Ik vond haar van de zomer. Zielig, met kapotte benen op een gloeiend heet stuk zand in de volle zon. Bij haar wond zaten allemaal muggen. Dit kon ik niet aanzien. Ik aarzelde niet, en vroeg of ik haar mocht verzorgen. En dat mocht.

We waren het gelukkigste stel op de hele wereld, Moon en ik. Samen sleepten we elkaar door moeilijke tijden heen. Ik vertrouwde op haar, en zij op mij.
Het was een fantastische tijd. Als ik verdrietig was, ging ik naar haar toe en beurde ze me weer op met haar zachte neus. En als zij weer veel pijn had, was ik er voor haar. En zo ging het altijd.

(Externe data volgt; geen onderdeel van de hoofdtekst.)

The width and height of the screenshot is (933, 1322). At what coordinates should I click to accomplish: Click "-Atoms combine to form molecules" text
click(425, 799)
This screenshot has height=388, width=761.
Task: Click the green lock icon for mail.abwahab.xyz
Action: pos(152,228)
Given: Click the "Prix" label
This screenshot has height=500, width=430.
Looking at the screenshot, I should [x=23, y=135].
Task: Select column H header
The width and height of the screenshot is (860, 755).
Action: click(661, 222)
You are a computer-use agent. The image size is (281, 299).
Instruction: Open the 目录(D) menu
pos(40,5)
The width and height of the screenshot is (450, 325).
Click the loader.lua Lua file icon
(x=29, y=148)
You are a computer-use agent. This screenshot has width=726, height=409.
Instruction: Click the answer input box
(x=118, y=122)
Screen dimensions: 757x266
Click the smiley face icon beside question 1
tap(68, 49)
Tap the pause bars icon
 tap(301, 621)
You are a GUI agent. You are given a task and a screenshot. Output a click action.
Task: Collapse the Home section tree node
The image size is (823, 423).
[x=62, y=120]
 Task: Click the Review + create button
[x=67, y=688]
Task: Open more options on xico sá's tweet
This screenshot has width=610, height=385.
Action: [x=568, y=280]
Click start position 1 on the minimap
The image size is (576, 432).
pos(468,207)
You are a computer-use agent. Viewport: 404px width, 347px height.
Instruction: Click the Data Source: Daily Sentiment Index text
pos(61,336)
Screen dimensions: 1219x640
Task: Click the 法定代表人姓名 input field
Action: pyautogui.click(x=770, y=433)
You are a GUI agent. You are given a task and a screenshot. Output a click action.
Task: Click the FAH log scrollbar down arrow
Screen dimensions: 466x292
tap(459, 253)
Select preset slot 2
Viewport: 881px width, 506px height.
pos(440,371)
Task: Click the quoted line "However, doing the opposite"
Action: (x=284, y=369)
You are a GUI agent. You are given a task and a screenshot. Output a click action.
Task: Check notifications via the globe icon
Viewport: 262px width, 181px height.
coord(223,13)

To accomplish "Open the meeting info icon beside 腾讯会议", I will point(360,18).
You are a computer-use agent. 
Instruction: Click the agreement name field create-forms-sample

Mede door haar kwam ik door die moeilijke periode heen.
Maar vanaf vandaag is alles veranderd. Ik ging naar haar toe. Naar het kleine weiland. Niets. Naar het grote weiland. Weer niets! Waar is mijn meisje nou gebleven?! Waar is ze?!
Ik weet het niet. Maar ik heb wel een vermoeden. Ze was toch alleen maar tot last. Ze kostte geld, en tijd. Ik heb dat vermoeden. Ik wil er niet aan denken, maar het gebeurt gewoon. Ik wil er niet aan denken.
Aan haar eigenaren kan ik het niet vragen, die zijn er nooit.
Waar is ze? Waar is mijn meisje?


Moon, we hadden samen zo’n fantastische tijd. Waar ben je nou? Waar ben je? Zal ik je ooit nog terugzien?